We compute the Chow ring of an arbitrary heavy/light Hassett space ${\bar{M}}_{0,w}$. These spaces are moduli spaces of weighted pointed stable rational curves, where the associated weight vector w consists of only heavy and light weights. Work of Cavalieri et al. [3] exhibits these spaces as tropical compactifications of hyperplane arrangement complements. The computation of the Chow ring then reduces to intersection theory on the toric variety of the Bergman fan of a graphic matroid. Keel [16] has calculated the Chow ring $A^{⁎}({\bar{M}}_{0,n})$ of the moduli space ${\bar{M}}_{0,n}$ of stable nodal n-marked rational curves; his presentation is in terms of divisor classes of stable trees of ${\mathbf{P}}^1$'s having one nodal singularity. Our presentation of the ideal of relations for the Chow ring $A^{⁎}({\bar{M}}_{0,w})$ is analogous. We show that pulling back under Hassett's birational reduction morphism ${\rho }_w:{\bar{M}}_{0,n}\to {\bar{M}}_{0,w}$ identifies the Chow ring $A^{⁎}({\bar{M}}_{0,w})$ with the subring of $A^{⁎}({\bar{M}}_{0,n})$ generated by divisors of w-stable trees, which are those trees which remain stable in ${\bar{M}}_{0,w}$.
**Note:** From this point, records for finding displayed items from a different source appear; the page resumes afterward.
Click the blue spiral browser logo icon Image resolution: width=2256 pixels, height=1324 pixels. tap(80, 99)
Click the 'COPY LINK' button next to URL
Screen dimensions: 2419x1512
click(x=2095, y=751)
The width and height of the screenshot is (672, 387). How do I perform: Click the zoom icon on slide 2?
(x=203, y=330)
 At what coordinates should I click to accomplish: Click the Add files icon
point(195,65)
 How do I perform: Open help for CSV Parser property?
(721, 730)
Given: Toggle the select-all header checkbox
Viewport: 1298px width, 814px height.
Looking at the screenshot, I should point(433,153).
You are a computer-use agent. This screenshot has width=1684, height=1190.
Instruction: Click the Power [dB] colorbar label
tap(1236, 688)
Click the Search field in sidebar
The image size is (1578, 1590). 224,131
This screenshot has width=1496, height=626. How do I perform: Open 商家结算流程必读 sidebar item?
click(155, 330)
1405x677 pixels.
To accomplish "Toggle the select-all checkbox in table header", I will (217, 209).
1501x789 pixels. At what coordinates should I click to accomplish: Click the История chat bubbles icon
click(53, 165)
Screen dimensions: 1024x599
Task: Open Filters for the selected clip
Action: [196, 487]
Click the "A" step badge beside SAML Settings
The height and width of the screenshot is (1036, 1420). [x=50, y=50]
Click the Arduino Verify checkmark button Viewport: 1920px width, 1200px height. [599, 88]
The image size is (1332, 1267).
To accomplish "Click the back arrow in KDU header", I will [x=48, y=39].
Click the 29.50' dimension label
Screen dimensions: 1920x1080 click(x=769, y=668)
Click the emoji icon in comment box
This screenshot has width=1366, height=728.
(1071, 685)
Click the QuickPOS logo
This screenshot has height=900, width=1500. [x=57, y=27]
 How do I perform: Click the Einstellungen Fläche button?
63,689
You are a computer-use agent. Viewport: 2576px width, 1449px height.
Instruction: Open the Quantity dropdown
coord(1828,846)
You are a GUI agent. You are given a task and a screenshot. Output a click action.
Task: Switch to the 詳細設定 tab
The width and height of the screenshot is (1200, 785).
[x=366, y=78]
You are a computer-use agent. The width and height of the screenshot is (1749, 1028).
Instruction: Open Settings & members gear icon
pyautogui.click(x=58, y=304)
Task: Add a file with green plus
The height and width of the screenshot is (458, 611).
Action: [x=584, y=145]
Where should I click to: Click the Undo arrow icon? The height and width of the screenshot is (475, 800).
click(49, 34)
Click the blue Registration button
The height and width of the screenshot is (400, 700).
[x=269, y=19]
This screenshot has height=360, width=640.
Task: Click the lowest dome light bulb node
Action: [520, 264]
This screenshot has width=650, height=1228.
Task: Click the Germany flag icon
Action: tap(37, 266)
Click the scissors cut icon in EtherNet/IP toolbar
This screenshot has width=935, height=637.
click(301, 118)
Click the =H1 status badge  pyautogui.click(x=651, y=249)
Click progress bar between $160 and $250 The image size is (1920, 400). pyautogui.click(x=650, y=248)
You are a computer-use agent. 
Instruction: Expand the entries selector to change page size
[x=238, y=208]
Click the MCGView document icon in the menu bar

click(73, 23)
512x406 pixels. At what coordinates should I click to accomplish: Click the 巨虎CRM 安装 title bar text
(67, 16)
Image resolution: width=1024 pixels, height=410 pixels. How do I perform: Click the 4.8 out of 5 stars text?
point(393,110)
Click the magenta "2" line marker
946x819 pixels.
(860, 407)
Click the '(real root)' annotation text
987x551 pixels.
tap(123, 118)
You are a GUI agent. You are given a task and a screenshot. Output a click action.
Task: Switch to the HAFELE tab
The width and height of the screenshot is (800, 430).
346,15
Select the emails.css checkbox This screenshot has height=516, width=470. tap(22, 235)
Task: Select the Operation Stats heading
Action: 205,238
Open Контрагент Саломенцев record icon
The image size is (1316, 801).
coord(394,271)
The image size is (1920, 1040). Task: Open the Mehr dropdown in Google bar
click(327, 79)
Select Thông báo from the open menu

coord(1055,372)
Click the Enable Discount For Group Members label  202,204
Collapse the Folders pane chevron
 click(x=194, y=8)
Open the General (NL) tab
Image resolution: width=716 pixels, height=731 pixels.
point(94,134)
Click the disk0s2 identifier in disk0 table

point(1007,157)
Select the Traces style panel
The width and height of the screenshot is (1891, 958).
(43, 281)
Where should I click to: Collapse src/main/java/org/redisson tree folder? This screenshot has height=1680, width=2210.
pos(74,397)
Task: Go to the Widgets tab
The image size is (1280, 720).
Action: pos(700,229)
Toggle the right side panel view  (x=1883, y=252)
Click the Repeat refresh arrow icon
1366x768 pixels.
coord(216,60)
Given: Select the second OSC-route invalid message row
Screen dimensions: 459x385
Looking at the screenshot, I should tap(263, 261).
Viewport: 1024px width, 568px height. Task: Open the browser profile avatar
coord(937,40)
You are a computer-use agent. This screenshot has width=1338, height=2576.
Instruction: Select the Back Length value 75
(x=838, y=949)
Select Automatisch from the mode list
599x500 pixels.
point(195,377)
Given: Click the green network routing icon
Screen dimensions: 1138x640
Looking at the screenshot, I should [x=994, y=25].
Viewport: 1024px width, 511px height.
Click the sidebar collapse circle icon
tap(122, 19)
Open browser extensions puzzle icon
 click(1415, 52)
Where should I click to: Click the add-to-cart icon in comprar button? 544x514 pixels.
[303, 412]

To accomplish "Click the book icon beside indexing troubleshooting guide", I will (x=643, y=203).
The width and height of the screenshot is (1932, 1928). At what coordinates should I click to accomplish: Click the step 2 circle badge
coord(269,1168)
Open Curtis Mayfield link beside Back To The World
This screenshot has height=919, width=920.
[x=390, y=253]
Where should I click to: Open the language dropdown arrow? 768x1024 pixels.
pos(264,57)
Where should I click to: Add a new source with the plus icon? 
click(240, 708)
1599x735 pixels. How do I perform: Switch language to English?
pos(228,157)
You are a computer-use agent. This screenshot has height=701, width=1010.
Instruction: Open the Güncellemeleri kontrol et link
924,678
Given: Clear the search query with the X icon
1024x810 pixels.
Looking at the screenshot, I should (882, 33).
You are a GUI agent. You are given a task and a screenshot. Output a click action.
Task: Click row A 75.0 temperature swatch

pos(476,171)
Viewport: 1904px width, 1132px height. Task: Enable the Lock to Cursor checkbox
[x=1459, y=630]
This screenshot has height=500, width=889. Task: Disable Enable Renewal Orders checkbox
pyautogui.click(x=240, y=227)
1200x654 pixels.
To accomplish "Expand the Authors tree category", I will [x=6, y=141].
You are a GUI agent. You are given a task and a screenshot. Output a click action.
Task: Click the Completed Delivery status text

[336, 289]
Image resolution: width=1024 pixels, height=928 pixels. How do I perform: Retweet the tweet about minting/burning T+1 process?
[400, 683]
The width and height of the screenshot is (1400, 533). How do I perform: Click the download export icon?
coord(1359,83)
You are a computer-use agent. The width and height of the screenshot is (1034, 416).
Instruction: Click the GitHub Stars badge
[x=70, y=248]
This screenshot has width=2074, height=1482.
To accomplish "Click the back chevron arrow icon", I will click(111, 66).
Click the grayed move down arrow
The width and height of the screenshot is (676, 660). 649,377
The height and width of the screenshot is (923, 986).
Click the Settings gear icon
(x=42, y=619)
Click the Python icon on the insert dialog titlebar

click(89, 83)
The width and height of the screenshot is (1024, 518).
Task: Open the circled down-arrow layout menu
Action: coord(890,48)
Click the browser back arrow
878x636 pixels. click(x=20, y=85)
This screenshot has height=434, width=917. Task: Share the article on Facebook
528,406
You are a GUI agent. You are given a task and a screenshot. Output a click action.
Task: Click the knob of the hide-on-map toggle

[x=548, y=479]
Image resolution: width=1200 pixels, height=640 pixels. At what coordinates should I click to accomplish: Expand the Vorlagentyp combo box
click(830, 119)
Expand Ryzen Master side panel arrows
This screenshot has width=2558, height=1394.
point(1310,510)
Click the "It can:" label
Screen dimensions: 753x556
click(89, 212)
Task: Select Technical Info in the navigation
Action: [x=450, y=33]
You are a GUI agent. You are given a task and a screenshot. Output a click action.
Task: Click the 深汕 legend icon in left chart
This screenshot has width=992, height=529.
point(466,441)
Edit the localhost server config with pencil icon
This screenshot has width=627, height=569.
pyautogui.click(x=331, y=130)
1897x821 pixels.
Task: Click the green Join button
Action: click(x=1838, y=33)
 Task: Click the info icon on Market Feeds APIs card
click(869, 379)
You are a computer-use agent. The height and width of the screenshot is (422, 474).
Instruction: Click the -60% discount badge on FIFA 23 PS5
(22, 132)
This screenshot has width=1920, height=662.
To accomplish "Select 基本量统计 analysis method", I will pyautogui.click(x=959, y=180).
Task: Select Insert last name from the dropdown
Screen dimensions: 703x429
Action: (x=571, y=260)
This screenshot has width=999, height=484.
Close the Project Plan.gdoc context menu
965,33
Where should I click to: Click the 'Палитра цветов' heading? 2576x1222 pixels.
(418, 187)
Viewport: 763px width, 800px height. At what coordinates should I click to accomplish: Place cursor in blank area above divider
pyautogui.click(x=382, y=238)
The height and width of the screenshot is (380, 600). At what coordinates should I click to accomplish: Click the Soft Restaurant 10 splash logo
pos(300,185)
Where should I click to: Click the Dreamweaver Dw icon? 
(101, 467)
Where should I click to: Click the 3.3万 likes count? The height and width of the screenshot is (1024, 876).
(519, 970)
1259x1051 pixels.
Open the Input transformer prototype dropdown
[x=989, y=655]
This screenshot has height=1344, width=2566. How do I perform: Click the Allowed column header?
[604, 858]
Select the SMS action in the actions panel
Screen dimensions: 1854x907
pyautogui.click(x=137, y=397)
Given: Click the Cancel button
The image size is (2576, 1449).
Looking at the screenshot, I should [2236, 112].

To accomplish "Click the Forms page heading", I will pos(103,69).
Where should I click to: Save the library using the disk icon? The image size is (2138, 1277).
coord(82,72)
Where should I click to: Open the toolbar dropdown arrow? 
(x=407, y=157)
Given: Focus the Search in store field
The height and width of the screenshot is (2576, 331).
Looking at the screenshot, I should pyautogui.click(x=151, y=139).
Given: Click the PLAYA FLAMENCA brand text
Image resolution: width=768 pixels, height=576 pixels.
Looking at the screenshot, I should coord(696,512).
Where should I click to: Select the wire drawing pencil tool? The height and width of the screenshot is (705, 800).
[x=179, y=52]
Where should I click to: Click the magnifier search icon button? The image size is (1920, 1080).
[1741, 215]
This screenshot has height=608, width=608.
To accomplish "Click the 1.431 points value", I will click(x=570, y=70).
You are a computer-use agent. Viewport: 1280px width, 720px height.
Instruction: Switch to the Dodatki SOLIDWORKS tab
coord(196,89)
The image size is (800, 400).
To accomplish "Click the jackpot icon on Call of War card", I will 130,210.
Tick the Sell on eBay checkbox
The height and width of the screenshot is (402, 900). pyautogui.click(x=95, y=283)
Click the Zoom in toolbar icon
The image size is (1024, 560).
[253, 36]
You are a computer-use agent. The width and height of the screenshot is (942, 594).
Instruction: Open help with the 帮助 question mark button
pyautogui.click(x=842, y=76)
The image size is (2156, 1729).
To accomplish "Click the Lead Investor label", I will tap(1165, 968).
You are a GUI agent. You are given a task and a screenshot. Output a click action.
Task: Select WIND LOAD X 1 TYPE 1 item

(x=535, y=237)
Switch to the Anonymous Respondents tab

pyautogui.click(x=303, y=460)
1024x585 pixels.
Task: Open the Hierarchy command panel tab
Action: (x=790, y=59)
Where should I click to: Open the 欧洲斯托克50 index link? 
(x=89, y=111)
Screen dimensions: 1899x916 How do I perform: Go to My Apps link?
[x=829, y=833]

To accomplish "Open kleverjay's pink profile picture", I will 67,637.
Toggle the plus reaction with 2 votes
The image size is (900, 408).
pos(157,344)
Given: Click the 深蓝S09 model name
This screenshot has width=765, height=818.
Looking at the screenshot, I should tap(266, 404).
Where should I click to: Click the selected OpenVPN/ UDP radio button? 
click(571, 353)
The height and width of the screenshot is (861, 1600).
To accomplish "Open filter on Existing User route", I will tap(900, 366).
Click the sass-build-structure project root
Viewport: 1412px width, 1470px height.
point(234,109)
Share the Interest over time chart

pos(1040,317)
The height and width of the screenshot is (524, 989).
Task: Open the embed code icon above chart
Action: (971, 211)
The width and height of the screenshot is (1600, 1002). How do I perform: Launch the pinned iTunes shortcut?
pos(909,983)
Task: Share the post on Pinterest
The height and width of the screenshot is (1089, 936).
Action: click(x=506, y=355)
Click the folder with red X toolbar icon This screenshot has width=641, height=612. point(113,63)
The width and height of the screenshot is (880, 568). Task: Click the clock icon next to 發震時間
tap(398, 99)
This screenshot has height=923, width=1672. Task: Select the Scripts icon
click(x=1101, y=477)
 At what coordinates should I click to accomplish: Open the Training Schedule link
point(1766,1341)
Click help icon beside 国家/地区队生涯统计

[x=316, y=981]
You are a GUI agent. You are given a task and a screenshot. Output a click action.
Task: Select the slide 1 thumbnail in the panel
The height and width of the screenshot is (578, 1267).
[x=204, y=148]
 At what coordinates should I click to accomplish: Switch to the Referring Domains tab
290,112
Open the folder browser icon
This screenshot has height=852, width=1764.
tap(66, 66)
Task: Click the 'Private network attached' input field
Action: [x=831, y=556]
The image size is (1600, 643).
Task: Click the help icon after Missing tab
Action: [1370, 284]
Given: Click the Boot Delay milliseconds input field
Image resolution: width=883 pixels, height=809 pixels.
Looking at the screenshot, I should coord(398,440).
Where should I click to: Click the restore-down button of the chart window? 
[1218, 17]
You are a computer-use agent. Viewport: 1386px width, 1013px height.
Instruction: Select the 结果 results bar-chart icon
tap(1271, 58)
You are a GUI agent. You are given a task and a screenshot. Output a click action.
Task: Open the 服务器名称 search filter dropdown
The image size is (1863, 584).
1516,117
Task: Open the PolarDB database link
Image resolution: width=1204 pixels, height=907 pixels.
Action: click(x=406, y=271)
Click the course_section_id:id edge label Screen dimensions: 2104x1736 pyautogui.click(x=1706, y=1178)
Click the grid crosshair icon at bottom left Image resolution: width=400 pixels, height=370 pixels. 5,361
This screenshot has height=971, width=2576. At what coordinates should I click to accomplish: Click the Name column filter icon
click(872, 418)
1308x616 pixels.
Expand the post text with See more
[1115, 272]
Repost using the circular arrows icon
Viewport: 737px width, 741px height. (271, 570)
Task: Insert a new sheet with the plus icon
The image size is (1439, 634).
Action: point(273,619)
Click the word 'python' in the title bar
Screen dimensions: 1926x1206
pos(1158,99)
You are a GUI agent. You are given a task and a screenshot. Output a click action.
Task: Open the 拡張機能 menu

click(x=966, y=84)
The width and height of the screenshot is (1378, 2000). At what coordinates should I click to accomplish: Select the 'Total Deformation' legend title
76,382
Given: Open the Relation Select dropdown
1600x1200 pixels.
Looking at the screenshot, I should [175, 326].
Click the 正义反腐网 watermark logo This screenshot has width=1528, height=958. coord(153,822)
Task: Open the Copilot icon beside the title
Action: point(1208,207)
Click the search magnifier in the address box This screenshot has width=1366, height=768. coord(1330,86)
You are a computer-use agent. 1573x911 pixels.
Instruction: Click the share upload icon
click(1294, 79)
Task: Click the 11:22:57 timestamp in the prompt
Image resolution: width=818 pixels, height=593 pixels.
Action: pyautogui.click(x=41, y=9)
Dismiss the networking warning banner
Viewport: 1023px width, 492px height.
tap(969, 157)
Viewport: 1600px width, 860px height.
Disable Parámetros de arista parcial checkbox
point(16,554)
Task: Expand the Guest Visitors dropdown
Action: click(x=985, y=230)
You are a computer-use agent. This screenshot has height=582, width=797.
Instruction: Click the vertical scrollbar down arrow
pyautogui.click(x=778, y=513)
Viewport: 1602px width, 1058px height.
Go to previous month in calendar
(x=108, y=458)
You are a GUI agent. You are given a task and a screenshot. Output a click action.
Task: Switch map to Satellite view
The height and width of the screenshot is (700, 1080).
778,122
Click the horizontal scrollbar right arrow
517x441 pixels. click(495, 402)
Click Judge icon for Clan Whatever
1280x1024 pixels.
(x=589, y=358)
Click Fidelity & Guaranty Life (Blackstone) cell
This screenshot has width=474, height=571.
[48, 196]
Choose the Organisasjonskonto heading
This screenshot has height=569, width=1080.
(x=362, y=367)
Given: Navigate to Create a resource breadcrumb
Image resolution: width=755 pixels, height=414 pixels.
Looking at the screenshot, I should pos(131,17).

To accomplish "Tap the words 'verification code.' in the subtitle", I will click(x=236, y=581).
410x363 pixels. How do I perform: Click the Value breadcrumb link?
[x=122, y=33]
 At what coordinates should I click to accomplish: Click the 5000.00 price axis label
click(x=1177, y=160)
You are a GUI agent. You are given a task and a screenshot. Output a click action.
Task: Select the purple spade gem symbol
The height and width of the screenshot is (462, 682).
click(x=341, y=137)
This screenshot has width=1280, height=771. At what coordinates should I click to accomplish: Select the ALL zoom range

我们计算任意重/轻Hassett空间的Chow环 ${\stackrel{〜}{\mathrm{中号}}}_{0，w}$。这些空间是加权尖的稳定有理曲线的模空间，其中关联的权重向量w仅包括重和轻的权重。卡瓦列里等人的工作。[3]展示了这些空间作为超平面排列的热带压实的补充。然后，对Chow环的计算就简化为关于图形拟阵的Bergman扇的复曲面变化的交集理论。龙骨[16]计算出了松狮圈${\mathrm{一种}}^{⁎}（{\stackrel{〜}{\mathrm{中号}}}_{0，ñ}）$ 模空间 ${\stackrel{〜}{\mathrm{中号}}}_{0，ñ}$稳定的节点n标记有理曲线；他的演讲是根据稳定树的除数类${\mathbf{P}}^{\mathrm{1个}}$具有一个节点奇异点。我们对松狮犬关系理想的介绍${\mathrm{一种}}^{⁎}（{\stackrel{〜}{\mathrm{中号}}}_{0，w}）$是类似的。我们证明了在Hassett的双理性还原态态下拉回${\rho }_w：{\stackrel{〜}{\mathrm{中号}}}_{0，ñ}\to {\stackrel{〜}{\mathrm{中号}}}_{0，w}$ 识别松狮圈 ${\mathrm{一种}}^{⁎}（{\stackrel{〜}{\mathrm{中号}}}_{0，w}）$ 与的子环 ${\mathrm{一种}}^{⁎}（{\stackrel{〜}{\mathrm{中号}}}_{0，ñ}）$由w稳定树的除数生成，这些稳定树在${\stackrel{〜}{\mathrm{中号}}}_{0，w}$。